Safia Ishag Mohamed, Artist and human rights activist, was kidnapped and detained on February 13 by two Sudan agents of National Intelligence and Security Service (NISS), taken to a house in Khartoum North, where she was brutally beaten and raped by three men who penetrated her successively. Safia was virgin and might be circumcised. Imagine the physical and psychological pain she had endured.



As a young woman, graduated last year from the Fine Arts Faculty, University of Technology of Sudan, her dream was to continue making exhibitions denouncing tribalism, ethnicity and woman subjection to males' laws. She was on her way to buy color pencils and papers for illustrating her dreams and drawings, when she was forced by her kidnappers to enter a car and treated the way I mentioned above.



"I tried to interview her". Succeeded in registering a great part of the interview. Though at that time, she was devastated, ruined and cried all time. I succeeded to make half the way. She is now in a safe place where people near her helped her to raise her head, make her voice heard, face the public and send a strong message to the government.
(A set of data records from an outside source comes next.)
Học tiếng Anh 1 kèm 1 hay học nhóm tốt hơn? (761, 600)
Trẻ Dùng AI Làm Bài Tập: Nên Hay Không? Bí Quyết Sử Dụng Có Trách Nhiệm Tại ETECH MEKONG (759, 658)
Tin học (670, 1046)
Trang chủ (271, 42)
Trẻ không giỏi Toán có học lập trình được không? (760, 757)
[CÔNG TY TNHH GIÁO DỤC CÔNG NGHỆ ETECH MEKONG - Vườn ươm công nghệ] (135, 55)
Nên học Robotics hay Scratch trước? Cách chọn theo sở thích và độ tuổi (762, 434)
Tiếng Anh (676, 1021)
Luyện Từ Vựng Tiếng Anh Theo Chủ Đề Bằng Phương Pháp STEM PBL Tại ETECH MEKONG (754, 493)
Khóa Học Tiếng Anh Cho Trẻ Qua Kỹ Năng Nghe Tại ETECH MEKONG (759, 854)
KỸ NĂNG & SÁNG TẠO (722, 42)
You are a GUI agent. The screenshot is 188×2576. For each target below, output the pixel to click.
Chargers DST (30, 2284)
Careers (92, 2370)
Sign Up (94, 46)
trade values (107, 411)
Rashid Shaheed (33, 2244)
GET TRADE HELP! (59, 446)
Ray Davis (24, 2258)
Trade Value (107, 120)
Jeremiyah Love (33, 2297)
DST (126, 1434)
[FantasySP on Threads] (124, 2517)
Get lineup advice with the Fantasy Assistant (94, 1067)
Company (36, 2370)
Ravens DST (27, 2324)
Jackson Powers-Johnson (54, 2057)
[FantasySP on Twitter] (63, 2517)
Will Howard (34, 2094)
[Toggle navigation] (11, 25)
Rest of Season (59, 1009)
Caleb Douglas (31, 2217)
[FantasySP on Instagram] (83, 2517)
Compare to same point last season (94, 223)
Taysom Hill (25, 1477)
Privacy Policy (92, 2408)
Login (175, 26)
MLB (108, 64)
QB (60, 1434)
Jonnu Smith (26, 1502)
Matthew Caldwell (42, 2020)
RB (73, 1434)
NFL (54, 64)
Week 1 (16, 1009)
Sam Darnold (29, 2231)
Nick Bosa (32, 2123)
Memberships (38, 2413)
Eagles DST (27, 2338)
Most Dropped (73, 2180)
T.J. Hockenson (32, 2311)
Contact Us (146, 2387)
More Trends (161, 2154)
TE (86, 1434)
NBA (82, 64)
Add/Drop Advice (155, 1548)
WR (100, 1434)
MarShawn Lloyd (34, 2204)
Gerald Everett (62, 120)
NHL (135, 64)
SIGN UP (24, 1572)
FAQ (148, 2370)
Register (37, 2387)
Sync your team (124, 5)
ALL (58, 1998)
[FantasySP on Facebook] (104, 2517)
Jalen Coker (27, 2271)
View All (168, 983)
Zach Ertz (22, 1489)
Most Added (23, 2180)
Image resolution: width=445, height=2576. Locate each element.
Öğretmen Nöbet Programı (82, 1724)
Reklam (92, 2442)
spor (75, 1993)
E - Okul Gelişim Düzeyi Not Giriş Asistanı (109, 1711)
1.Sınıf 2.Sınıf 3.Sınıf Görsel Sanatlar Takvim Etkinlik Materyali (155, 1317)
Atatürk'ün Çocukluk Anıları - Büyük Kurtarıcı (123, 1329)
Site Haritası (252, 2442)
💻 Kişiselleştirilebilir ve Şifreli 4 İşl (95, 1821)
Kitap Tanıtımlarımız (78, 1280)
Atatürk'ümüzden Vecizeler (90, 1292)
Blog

Safia wasn't the first to be exposed to domestic violence officially supported and backed. There are others who participated in the January 30 demonstrations and were victims of beating, detained and called dirty names by the National Intelligence Sudanese Service (NISS). But Safia was the first to go public and tell the story of her rape in the capital Khartoum, not far from the Republic Palace where the president's office found.



Safia is an artist and member of Girifna (Got Bored), a political youth organisation, recently formed to oppose this regime and raise people's awareness of their rights.



Till I prepare the whole story of this exceptional creature, please pray with me for Safia and admire her courage!